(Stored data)
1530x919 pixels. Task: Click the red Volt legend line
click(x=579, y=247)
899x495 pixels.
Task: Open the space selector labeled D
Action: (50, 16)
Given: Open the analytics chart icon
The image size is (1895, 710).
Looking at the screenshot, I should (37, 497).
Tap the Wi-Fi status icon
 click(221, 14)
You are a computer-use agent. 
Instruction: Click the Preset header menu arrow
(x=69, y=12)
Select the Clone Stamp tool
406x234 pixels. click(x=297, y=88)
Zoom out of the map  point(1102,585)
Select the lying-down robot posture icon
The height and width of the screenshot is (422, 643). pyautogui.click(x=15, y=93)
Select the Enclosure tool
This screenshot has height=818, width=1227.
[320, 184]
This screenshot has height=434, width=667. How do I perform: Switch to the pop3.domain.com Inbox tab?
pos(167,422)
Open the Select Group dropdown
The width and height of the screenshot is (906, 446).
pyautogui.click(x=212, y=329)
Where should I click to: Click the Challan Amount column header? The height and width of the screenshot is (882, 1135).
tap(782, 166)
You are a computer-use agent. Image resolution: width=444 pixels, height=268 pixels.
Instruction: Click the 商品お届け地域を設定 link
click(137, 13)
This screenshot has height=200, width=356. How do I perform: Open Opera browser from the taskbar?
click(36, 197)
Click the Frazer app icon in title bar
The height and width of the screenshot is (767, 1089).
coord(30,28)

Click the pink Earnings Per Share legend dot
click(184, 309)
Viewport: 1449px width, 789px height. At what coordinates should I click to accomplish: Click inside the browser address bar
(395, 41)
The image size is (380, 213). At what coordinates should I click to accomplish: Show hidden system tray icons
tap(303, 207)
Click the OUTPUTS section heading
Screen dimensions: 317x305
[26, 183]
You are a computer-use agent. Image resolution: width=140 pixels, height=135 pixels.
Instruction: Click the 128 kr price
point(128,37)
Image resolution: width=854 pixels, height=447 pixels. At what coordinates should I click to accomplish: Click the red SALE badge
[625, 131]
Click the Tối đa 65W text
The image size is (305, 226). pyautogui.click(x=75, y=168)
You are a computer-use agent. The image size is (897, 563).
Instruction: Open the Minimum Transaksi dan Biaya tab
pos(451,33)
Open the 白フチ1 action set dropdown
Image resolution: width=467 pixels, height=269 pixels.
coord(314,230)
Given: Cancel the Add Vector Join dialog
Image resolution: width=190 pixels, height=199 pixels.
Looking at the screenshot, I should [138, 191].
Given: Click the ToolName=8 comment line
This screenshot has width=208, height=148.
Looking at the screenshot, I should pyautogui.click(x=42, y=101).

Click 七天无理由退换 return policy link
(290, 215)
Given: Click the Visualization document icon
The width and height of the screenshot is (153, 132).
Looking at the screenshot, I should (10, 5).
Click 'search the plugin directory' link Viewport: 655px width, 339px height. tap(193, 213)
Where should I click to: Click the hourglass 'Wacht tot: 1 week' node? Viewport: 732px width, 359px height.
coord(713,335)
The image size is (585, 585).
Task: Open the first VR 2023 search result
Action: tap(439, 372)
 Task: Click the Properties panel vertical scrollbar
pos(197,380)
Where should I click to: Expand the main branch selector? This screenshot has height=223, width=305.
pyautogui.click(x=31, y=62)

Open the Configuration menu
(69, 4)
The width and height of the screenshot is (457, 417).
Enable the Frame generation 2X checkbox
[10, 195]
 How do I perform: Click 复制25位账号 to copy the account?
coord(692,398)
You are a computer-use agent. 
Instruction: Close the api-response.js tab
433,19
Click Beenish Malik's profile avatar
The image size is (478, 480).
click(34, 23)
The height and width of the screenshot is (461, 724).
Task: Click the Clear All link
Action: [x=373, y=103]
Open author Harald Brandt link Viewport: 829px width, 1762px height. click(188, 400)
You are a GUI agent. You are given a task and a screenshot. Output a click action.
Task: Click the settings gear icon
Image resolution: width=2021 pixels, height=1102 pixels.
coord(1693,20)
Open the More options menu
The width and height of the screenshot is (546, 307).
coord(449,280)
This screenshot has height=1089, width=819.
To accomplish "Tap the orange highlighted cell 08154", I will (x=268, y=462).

What to produce: Write the entries out a second time. Match them exactly.

Answer space:
1530x919 pixels. Task: Click the red Volt legend line
click(x=579, y=247)
899x495 pixels.
Task: Open the space selector labeled D
Action: (50, 16)
Given: Open the analytics chart icon
The image size is (1895, 710).
Looking at the screenshot, I should (37, 497).
Tap the Wi-Fi status icon
 click(221, 14)
You are a computer-use agent. 
Instruction: Click the Preset header menu arrow
(x=69, y=12)
Select the Clone Stamp tool
406x234 pixels. click(x=297, y=88)
Zoom out of the map  point(1102,585)
Select the lying-down robot posture icon
The height and width of the screenshot is (422, 643). pyautogui.click(x=15, y=93)
Select the Enclosure tool
This screenshot has height=818, width=1227.
[320, 184]
This screenshot has height=434, width=667. How do I perform: Switch to the pop3.domain.com Inbox tab?
pos(167,422)
Open the Select Group dropdown
The width and height of the screenshot is (906, 446).
pyautogui.click(x=212, y=329)
Where should I click to: Click the Challan Amount column header? The height and width of the screenshot is (882, 1135).
tap(782, 166)
You are a computer-use agent. Image resolution: width=444 pixels, height=268 pixels.
Instruction: Click the 商品お届け地域を設定 link
click(137, 13)
This screenshot has height=200, width=356. How do I perform: Open Opera browser from the taskbar?
click(36, 197)
Click the Frazer app icon in title bar
The height and width of the screenshot is (767, 1089).
coord(30,28)

Click the pink Earnings Per Share legend dot
click(184, 309)
Viewport: 1449px width, 789px height. At what coordinates should I click to accomplish: Click inside the browser address bar
(395, 41)
The image size is (380, 213). At what coordinates should I click to accomplish: Show hidden system tray icons
tap(303, 207)
Click the OUTPUTS section heading
Screen dimensions: 317x305
[26, 183]
You are a computer-use agent. Image resolution: width=140 pixels, height=135 pixels.
Instruction: Click the 128 kr price
point(128,37)
Image resolution: width=854 pixels, height=447 pixels. At what coordinates should I click to accomplish: Click the red SALE badge
[625, 131]
Click the Tối đa 65W text
The image size is (305, 226). pyautogui.click(x=75, y=168)
You are a computer-use agent. The image size is (897, 563).
Instruction: Open the Minimum Transaksi dan Biaya tab
pos(451,33)
Open the 白フチ1 action set dropdown
Image resolution: width=467 pixels, height=269 pixels.
coord(314,230)
Given: Cancel the Add Vector Join dialog
Image resolution: width=190 pixels, height=199 pixels.
Looking at the screenshot, I should [138, 191].
Given: Click the ToolName=8 comment line
This screenshot has width=208, height=148.
Looking at the screenshot, I should pyautogui.click(x=42, y=101).

Click 七天无理由退换 return policy link
(290, 215)
Given: Click the Visualization document icon
The width and height of the screenshot is (153, 132).
Looking at the screenshot, I should (10, 5).
Click 'search the plugin directory' link Viewport: 655px width, 339px height. tap(193, 213)
Where should I click to: Click the hourglass 'Wacht tot: 1 week' node? Viewport: 732px width, 359px height.
coord(713,335)
The image size is (585, 585).
Task: Open the first VR 2023 search result
Action: tap(439, 372)
 Task: Click the Properties panel vertical scrollbar
pos(197,380)
Where should I click to: Expand the main branch selector? This screenshot has height=223, width=305.
pyautogui.click(x=31, y=62)

Open the Configuration menu
(69, 4)
The width and height of the screenshot is (457, 417).
Enable the Frame generation 2X checkbox
[10, 195]
 How do I perform: Click 复制25位账号 to copy the account?
coord(692,398)
You are a computer-use agent. 
Instruction: Close the api-response.js tab
433,19
Click Beenish Malik's profile avatar
The image size is (478, 480).
click(34, 23)
The height and width of the screenshot is (461, 724).
Task: Click the Clear All link
Action: [x=373, y=103]
Open author Harald Brandt link Viewport: 829px width, 1762px height. click(188, 400)
You are a GUI agent. You are given a task and a screenshot. Output a click action.
Task: Click the settings gear icon
Image resolution: width=2021 pixels, height=1102 pixels.
coord(1693,20)
Open the More options menu
The width and height of the screenshot is (546, 307).
coord(449,280)
This screenshot has height=1089, width=819.
To accomplish "Tap the orange highlighted cell 08154", I will (x=268, y=462).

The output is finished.